16. A liposome comprising the conjugate of claim 4.

17. The liposome of claim 16, further comprising a therapeutic agent.

18. The liposome of claim 16, wherein the therapeutic agent is α-galactosidase.

19. A method of treatment comprising administering therapeutically effective amount of the liposome of claim 17, together with pharmaceutically acceptable excipients or carriers, to a subject having Fabry disease.

Description

BRIEF DESCRIPTION OF THE DRAWINGS

(1) FIG. 1. Assembly illustrating the method for the preparation of vesicles of the invention (Abbreviations: R: High-pressure vessel; V: Valve; P: Pump; F: Flow-meter; H: Heat-exchanger; ST: Stirrer; FL: Filter; TI: Temperature Indicator; PIC: Pressure indicator and Controller; C: Collector; RD: Rupture Disc)

(2) FIG. 2. Particle-size distribution of vesicles containing conjugates of the invention (with ether bond, in dashed line) and vesicles containing conjugates with carbamate bond (in solid line). In the figure it is shown that the former have a monomodal distribution, while the latter show a bimodal, less homogeneous distribution.

(3) FIG. 3. Confocal images showing the results of the internalization experiments for liposomes bearing no conjugate, bearing DPPC:Col:Col-PEG-RGD(ether) and bearing DPPC:Col:Col-PEG-RGD(carbamate).

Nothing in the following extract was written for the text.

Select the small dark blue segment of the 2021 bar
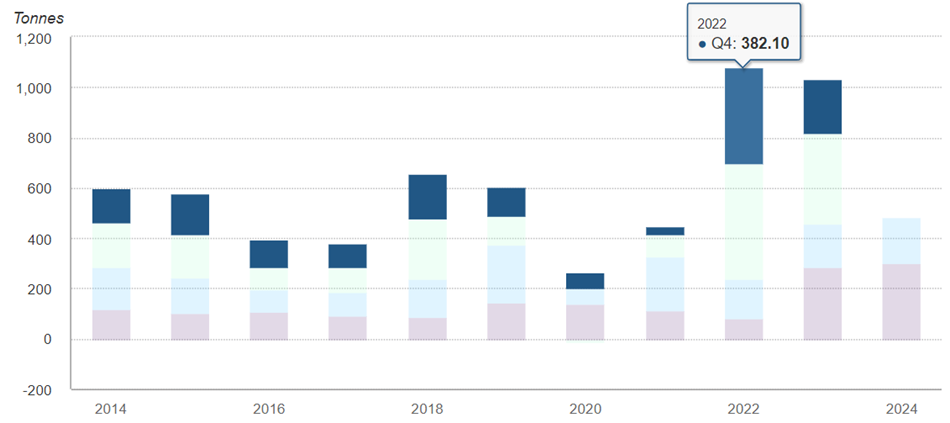The width and height of the screenshot is (950, 423). (664, 231)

(4) Left-hand side, middle and right-hand side columns correspond to Transmission (Cells), Green Channel (Lysosomes) and Red Channel (DiD) respectively. Upper, middle and lower rows correspond to DPPC:Col:Col-PEG-RGD(ether), DPPC:Col:Col-PEG-RGD(carbamate) and DPPC:Col respectively.

(5) FIG. 4. Shows the fluorescence intensity associated to the cells that have internalized the DID-labelled liposomes. It is shown that this internalisation is significantly higher when using DPPC:Col:Col-PEG-RGD(ether) liposomes than when using DPPC:Col:Col-PEG-RGD(carbamate) and DPPC:Col liposomes.

(6) The y axis shows Fluorescence Intensity (a.u.). In the x axis: the left-hand side value, middle value and right-hand side value correspond to plain liposomes, liposomes with the DPPC:Col:Col-PEG-RGD(ether) conjugate and liposomes with the DPPC:Col:Col-PEG-RGD(carbamate) conjugate respectively.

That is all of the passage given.